EXERCISE INSTRUCTIONS - Please edit the records below so that every "Instruction" becomes "Command", leaving everything else unchanged.

↓

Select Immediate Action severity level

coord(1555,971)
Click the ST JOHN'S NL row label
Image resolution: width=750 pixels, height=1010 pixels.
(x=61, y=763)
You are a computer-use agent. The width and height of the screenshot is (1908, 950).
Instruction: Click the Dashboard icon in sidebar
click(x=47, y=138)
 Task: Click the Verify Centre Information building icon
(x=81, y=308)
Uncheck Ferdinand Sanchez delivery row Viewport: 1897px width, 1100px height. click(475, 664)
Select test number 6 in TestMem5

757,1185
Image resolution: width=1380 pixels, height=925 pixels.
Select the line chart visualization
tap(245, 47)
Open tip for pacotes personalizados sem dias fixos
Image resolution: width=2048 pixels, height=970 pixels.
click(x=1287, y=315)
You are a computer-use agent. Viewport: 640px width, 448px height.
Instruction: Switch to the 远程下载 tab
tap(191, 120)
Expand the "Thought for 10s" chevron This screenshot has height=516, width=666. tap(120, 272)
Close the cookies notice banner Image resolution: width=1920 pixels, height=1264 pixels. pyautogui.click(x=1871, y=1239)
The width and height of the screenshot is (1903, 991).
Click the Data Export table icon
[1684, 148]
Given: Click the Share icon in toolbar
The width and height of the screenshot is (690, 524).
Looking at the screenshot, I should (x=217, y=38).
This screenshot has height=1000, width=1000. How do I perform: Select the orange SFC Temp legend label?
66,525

↑

ANSWER TO THIS PROBLEM -
Select Immediate Action severity level

coord(1555,971)
Click the ST JOHN'S NL row label
Image resolution: width=750 pixels, height=1010 pixels.
(x=61, y=763)
You are a computer-use agent. The width and height of the screenshot is (1908, 950).
Command: Click the Dashboard icon in sidebar
click(x=47, y=138)
 Task: Click the Verify Centre Information building icon
(x=81, y=308)
Uncheck Ferdinand Sanchez delivery row Viewport: 1897px width, 1100px height. click(475, 664)
Select test number 6 in TestMem5

757,1185
Image resolution: width=1380 pixels, height=925 pixels.
Select the line chart visualization
tap(245, 47)
Open tip for pacotes personalizados sem dias fixos
Image resolution: width=2048 pixels, height=970 pixels.
click(x=1287, y=315)
You are a computer-use agent. Viewport: 640px width, 448px height.
Command: Switch to the 远程下载 tab
tap(191, 120)
Expand the "Thought for 10s" chevron This screenshot has height=516, width=666. tap(120, 272)
Close the cookies notice banner Image resolution: width=1920 pixels, height=1264 pixels. pyautogui.click(x=1871, y=1239)
The width and height of the screenshot is (1903, 991).
Click the Data Export table icon
[1684, 148]
Given: Click the Share icon in toolbar
The width and height of the screenshot is (690, 524).
Looking at the screenshot, I should (x=217, y=38).
This screenshot has height=1000, width=1000. How do I perform: Select the orange SFC Temp legend label?
66,525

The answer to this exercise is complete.